Can an attacker use WSL to download and execute malware that bypasses Windows Defender?
Partially. Files downloaded within WSL to the WSL filesystem (/home/user/malware) are initially not scanned by Windows Defender because the Defender AV agent does not scan the WSL virtual disk by default. An attacker can download a Linux ELF binary, compile exploit code, or fetch scripts within WSL without triggering Windows Defender signature detection. However, once a file from WSL is accessed via the Windows filesystem path (\\wsl$\Ubuntu\...) or copied to the Windows filesystem, Windows Defender scans it. Configure Defender's 'Scan mapped network drives' setting and deploy the MDE Linux sensor within WSL to close this gap. MDE Linux sensor detects malicious Linux processes regardless of which filesystem they originate from.
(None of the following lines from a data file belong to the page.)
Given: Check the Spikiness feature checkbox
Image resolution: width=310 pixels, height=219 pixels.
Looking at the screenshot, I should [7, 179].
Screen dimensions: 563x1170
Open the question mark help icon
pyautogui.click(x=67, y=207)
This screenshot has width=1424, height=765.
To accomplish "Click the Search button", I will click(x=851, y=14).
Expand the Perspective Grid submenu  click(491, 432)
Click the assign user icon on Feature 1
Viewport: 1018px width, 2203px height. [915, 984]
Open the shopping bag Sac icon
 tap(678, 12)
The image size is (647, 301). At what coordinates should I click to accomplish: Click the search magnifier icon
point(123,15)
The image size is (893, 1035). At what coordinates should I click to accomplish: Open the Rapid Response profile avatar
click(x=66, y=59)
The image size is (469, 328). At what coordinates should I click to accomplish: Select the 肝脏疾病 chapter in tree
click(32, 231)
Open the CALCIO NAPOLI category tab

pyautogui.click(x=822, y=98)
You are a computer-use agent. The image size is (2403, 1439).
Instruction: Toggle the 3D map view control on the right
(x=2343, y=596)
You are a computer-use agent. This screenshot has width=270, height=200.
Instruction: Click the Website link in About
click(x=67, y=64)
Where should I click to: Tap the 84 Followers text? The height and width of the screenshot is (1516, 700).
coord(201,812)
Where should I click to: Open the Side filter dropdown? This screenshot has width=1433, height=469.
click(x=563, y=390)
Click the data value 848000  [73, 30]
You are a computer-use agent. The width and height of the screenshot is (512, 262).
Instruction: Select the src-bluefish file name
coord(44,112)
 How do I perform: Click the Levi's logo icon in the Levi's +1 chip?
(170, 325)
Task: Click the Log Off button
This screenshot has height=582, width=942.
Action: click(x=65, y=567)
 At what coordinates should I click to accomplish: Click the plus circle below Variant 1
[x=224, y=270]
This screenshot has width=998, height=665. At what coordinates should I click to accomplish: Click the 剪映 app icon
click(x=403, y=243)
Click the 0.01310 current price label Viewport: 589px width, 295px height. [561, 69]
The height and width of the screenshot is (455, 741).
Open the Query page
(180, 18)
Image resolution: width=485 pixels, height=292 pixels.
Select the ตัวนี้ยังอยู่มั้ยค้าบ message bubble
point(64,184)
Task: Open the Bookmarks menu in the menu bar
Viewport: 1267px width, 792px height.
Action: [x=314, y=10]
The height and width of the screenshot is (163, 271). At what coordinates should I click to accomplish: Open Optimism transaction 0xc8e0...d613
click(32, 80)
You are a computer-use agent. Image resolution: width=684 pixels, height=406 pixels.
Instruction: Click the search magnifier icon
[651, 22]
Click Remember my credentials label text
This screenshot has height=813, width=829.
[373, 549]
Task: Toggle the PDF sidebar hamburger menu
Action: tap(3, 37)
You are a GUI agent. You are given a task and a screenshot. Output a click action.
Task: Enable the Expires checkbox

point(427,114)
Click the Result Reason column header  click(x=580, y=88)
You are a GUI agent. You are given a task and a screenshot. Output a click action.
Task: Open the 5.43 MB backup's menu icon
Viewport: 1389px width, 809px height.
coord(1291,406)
How do you enforce enterprise WSL policies at scale using Intune and what specific settings should be configured?
WSL enterprise policy configuration requires the WSL Intune MDM policies available in Windows 11 22H2 and later. Configure via Intune Settings Catalog (or custom OMA-URI for older builds) under the 'Windows Subsystem for Linux' category. Key policies: set 'Allow WSL' to Disabled for endpoints where WSL has no legitimate business purpose (most enterprise desktops). For environments where WSL is needed: set 'Allow WSL2' to Disabled if you require WSL 1 for its greater Windows-layer visibility. Set 'Allow the debug shell' to Disabled to prevent access to a root WSL shell that bypasses normal Windows security controls. Set 'Allow custom kernel configuration' to Disabled to prevent users from loading custom Linux kernels. Enable network mirroring mode (set NatNetwork to mirrored in .wslconfig) so WSL traffic uses Windows Firewall rules rather than a separate virtual switch. Deploy the MDE Linux sensor in WSL by including the MDE onboarding script in your WSL provisioning workflow -- MDE detects malicious Linux processes in WSL 2 environments where Windows Defender has no native visibility.